Criméia detalhou torturas psicológicas, como demonstrações por dias seguidos de imagens de colegas mortos da Guerrilha. Eram as chamadas "salas de cinema".

Danilo Carneiro, ex-guerrilheiro que também denunciou tortura na audiência pública, aproveitou o depoimento para criticar, entre outras coisas, os trabalhos do colegiado. Para ele, a Comissão Nacional da Verdade "é uma farsa" e não chegará a um resultado satisfatório.

ÁUDIOS

Durante a audiência foram transmitidos três áudios de militares da reserva que atuaram no combate aos guerrilheiros do PCdoB.

Além do depoimento do general reformado Nilton Cerqueira, antecipado nesta terça-feira pela coluna Painel da Folha, foram transmitidos outros dois. Os depoimentos somam provas já conhecidas de que o Exército executou presos políticos no combate.

Cerqueira, que atuou na fase final do conflito, falou ao órgão em novembro passado.
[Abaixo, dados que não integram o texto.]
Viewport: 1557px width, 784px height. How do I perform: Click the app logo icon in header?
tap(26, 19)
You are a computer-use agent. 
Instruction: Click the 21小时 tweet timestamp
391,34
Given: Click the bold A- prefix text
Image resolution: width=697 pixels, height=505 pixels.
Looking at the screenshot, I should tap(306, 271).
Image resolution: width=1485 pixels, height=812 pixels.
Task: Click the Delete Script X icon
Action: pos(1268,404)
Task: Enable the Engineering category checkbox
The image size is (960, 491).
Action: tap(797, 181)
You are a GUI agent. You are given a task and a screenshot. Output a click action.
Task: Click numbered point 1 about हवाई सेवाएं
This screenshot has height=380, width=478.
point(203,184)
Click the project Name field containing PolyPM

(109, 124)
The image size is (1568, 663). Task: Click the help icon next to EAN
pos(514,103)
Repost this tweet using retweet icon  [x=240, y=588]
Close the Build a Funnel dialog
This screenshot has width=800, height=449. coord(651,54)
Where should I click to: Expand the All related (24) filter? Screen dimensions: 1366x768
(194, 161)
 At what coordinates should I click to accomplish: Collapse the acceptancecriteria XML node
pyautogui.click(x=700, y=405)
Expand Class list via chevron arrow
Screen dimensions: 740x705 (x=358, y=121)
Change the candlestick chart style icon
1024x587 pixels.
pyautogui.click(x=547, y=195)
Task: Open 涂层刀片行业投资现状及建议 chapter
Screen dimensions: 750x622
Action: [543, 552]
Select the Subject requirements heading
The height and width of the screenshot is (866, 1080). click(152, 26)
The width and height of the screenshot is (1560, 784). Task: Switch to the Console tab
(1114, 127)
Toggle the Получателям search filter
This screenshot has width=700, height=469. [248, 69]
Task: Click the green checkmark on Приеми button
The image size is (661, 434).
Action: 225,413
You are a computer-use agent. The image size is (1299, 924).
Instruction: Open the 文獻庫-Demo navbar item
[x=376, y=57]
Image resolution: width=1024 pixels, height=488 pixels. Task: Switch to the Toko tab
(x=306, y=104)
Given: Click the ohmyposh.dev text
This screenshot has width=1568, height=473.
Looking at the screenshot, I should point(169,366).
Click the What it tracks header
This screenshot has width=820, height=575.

Questionado sobre combatentes que foram capturados com vida e desapareceram, afirmou: "Prender os terroristas não era uma opção".

Um segundo áudio transmitido foi o do sargento João Santa Cruz. Além de reconhecer a atuação na Guerrilha do Araguaia e participação nas prisões de militantes esquerdistas, Santa Cruz afirmou que eles eram mortos após as prisões. Segundo ele, o "único [que tem a] chave disso é o [Major Sebastião] Curió. Ele tinha acesso de tudo. Nós não tínhamos."

A voz do general Álvaro de Souza, que também depôs à Comissão, também foi ouvida após em áudio transmitido durante a audiência. Ele disse que os militantes não eram trancados em algum lugar. Souza mostrou orgulho de ter participado do combate aos guerrilheiros. "Eu não sei se vocês tem conhecimento de combate de selvas [...]. Não existe tiro pra ferir. Isso é uma coisa maravilhosa. Fico feliz de ter [tido] essa oportunidade", disse.

No fim da audiência pública, integrantes da Comissão defenderam o cumprimento da sentença da Corte Interamericana de Direitos Humanos, de 2010. Na ocasião, o Brasil foi condenado pelo desaparecimento de guerrilheiros no confronto e Estado obrigado a identificar e punir os responsáveis pelas mortes.

"O Estado brasileiro tem que cumprir a a sentença, não tem conversa. Ele reconhece a jurisdição, mas não cumpre a decisão", afirmou Paulo Sérgio Pinheiro. "A pior violência que o Estado pode cometer é o desaparecimento. É o sadismo no seu grau mais perverso", disse Maria Rita Kehl.

HISTÓRICO

Implantada pelo PCdoB, a guerrilha do Araguaia tinha o objetivo de formar, com a infiltração gradual de militantes armados e integrados à comunidade local, uma área militarizada na região que hoje abrange o norte do Tocantins e o sudeste do Pará.

O plano foi descoberto e a guerrilha foi dizimada pelo Exército em três operações entre 1972 e 1974.

A Comissão Nacional da Verdade promete trazer um capítulo sobre o a Guerrilha do Araguaia no relatório final que deve ser divulgado em 10 de dezembro deste ano.